### What is expected:
Going through the data, count each line that has the word "computer". Reply with the total and nothing more.

Given data: Begin

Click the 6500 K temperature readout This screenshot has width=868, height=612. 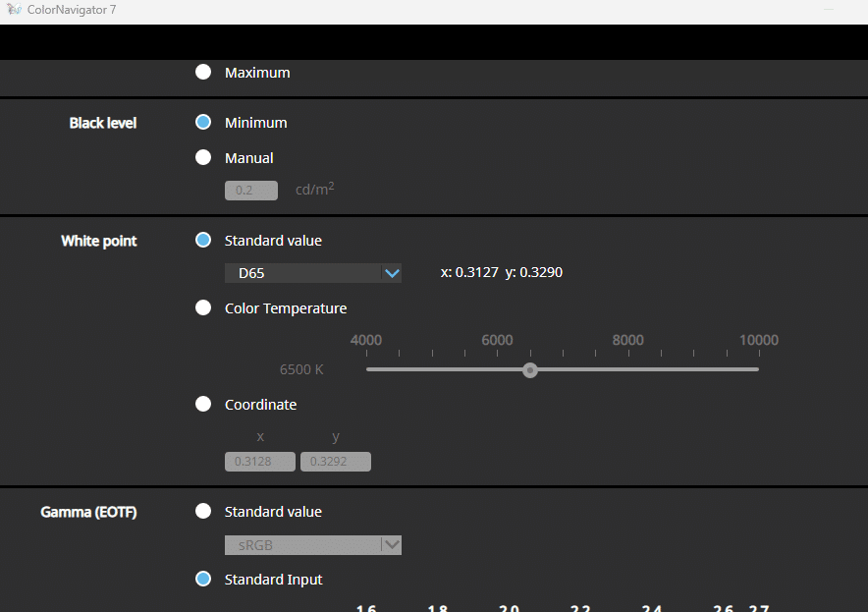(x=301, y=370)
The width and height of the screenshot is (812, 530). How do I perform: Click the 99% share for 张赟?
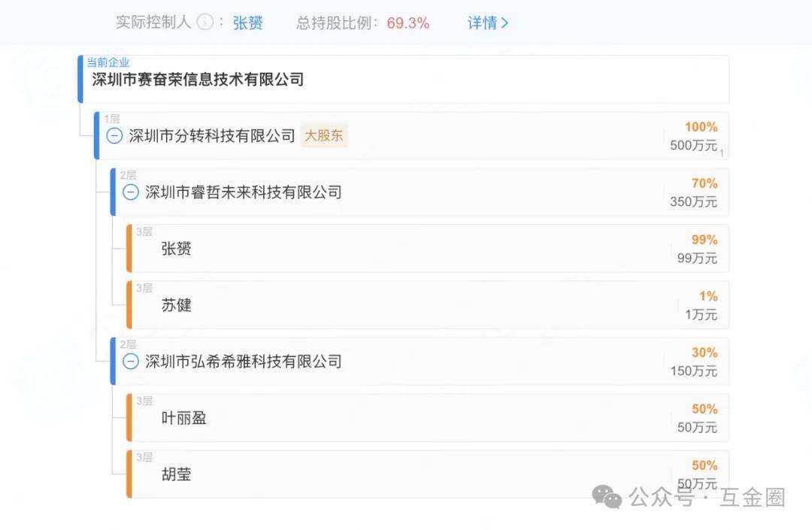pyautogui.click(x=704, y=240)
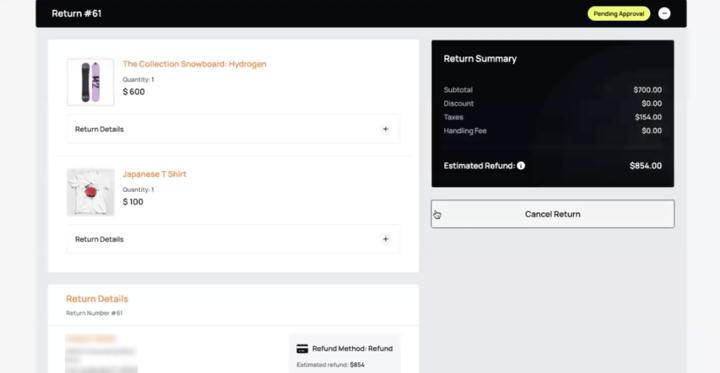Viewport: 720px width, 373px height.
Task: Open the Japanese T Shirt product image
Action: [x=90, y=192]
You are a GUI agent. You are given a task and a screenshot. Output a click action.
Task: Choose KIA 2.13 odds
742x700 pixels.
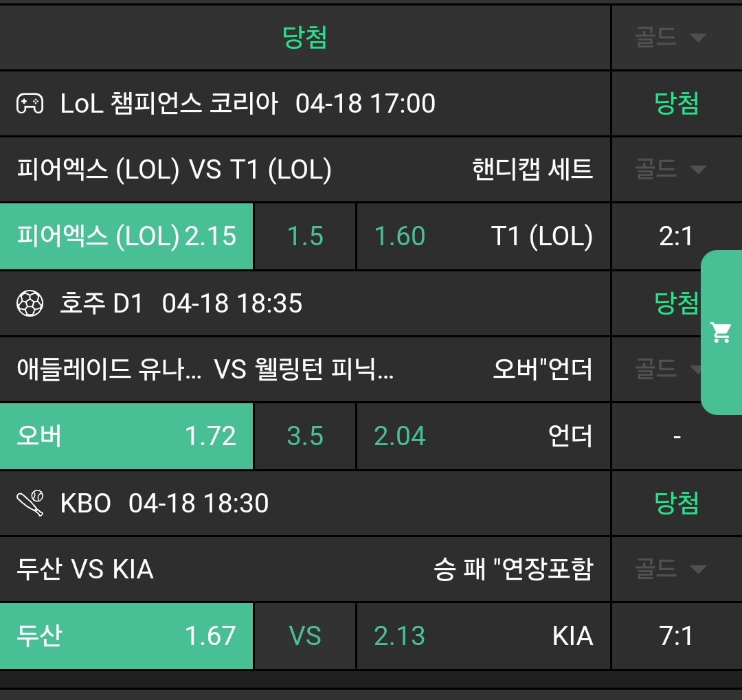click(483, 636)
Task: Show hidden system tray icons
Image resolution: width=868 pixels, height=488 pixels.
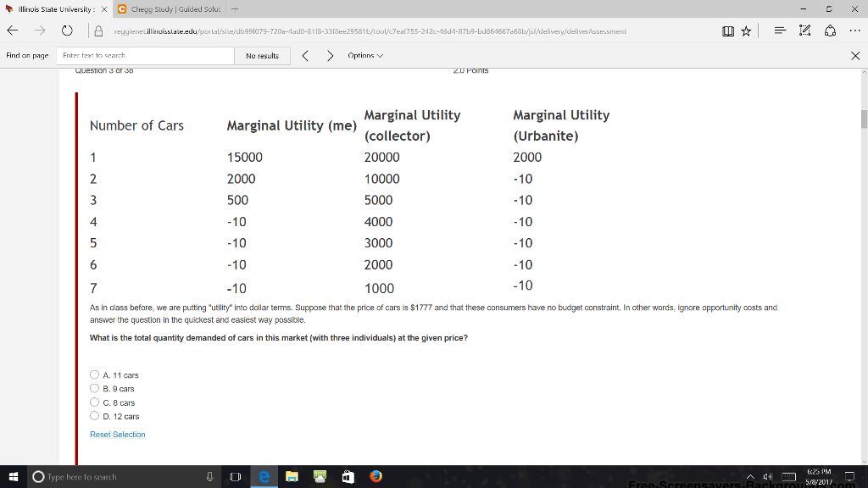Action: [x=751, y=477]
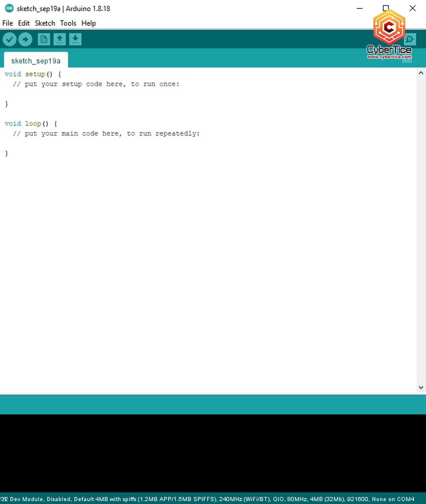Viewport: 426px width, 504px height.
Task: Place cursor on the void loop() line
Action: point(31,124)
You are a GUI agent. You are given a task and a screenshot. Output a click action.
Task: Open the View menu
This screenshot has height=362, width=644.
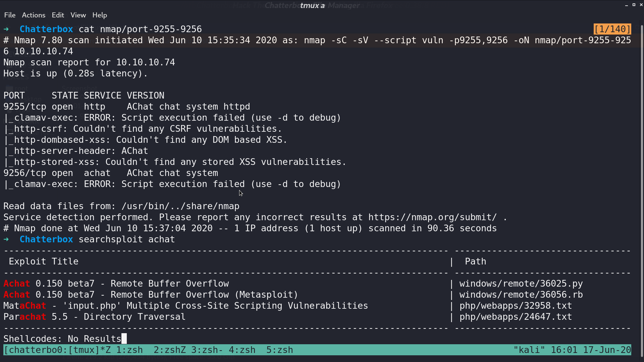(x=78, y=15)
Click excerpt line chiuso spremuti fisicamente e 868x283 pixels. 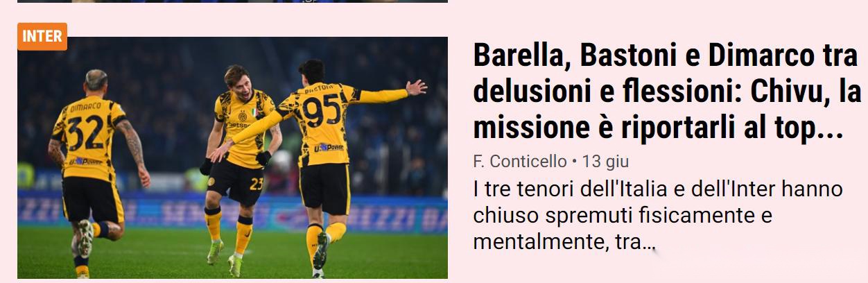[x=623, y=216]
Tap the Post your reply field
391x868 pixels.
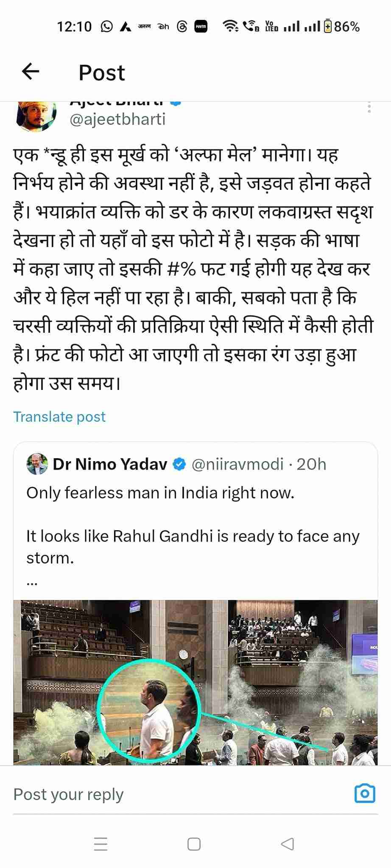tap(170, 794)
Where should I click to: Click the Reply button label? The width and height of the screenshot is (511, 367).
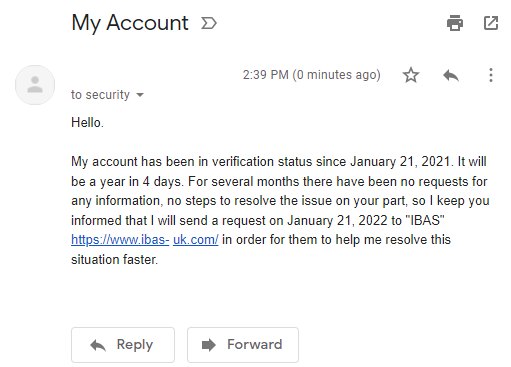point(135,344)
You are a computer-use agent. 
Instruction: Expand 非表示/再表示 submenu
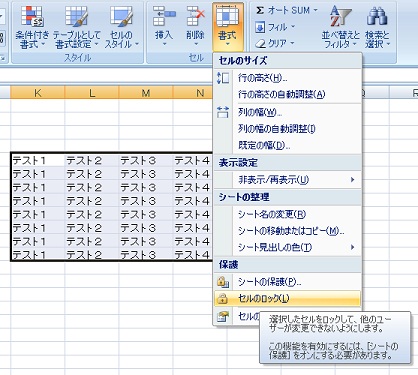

Given data: End
Given data: Begin

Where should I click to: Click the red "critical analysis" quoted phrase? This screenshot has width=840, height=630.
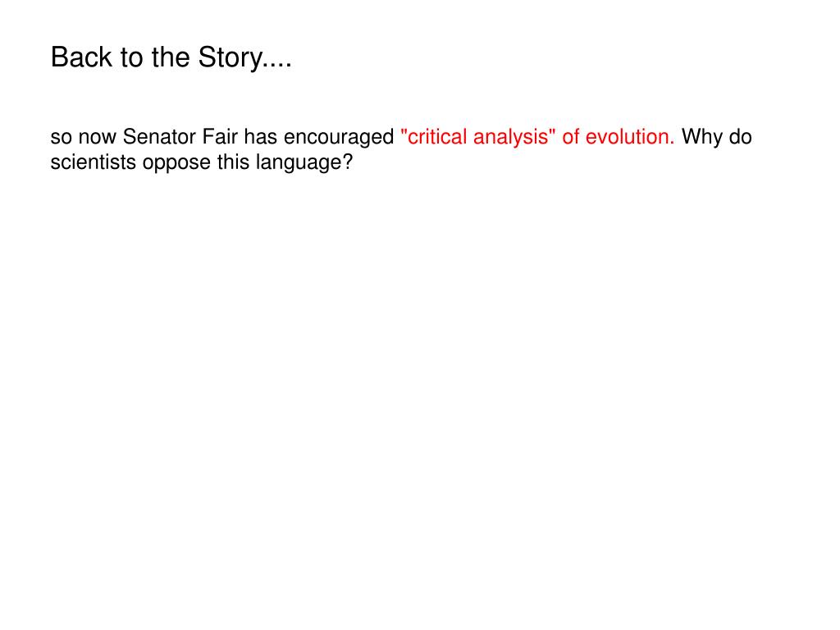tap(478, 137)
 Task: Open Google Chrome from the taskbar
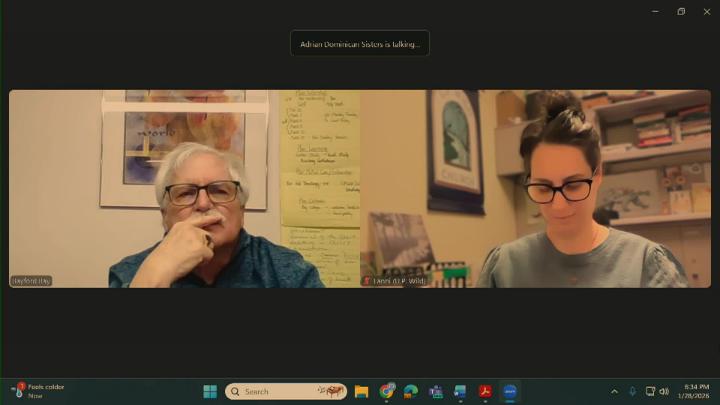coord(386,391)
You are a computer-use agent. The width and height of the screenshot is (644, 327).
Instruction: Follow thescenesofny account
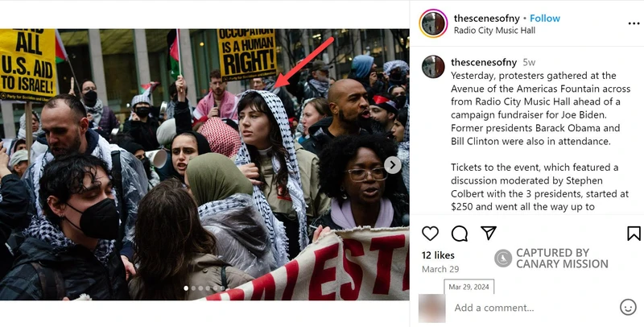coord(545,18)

Given data: End
Given data: Begin

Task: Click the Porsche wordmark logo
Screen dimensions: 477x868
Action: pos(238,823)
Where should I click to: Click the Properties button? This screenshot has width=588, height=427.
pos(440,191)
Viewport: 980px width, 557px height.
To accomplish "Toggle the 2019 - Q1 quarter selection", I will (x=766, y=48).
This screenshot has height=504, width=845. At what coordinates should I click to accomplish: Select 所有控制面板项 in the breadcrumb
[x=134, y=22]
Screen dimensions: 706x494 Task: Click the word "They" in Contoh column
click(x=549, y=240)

Given data: End

### Exercise result:
2